西海(ソヘ、黄海)北方限界線(NLL)近隣海域で違法操業をする中国漁船の数が今月に入って一日平均240隻に増えた。昨年同期に比べて3倍に、新型コロナ大流行前の2019年と比較しても2.6倍に増えた。こうした突然の急増は、韓国政府が中国政府を相手にこれを防ぐために最善を尽くしているのかという質問につながっている。
(1)どれほど増えたのか
政府当局によると、NLL近隣で操業する一日平均の中国漁船数は毎年4月基準で2015年340隻、16年250隻、17年200隻、18年50隻、19年90隻、20年80隻、21年240隻と把握された。18年から昨年までは2けたに減少していたが、今年に入って急増したのだ。

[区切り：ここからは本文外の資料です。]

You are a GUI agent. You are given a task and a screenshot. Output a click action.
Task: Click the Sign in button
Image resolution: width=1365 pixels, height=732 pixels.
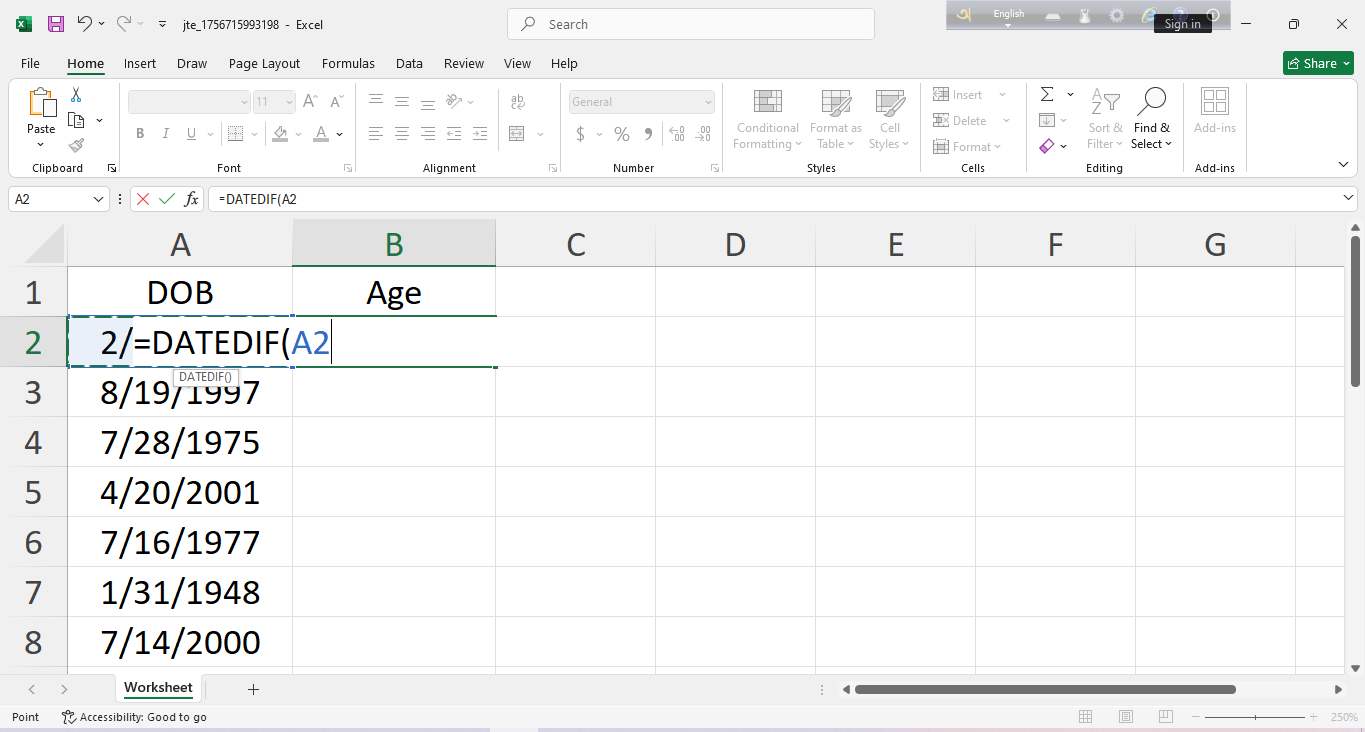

NLL一帯の延坪島(ヨンピョンド)と小青島(ソチョンド)付近では19日、20日と2日連続で、違法操業の中国漁船が韓国海洋警察に拿捕された。今年に入って海洋警察が西海NLL近隣海域で拿捕した違法中国漁船は計6隻。
NLL近隣の中国違法操業船の多くは北朝鮮水域に留まり、夜になると韓国側に下りてくる。3-6月はワタリガニ漁の盛漁期であり、本格的な操業が始まれば毎年NLL一帯に出没する中国漁船の数が大きく増える。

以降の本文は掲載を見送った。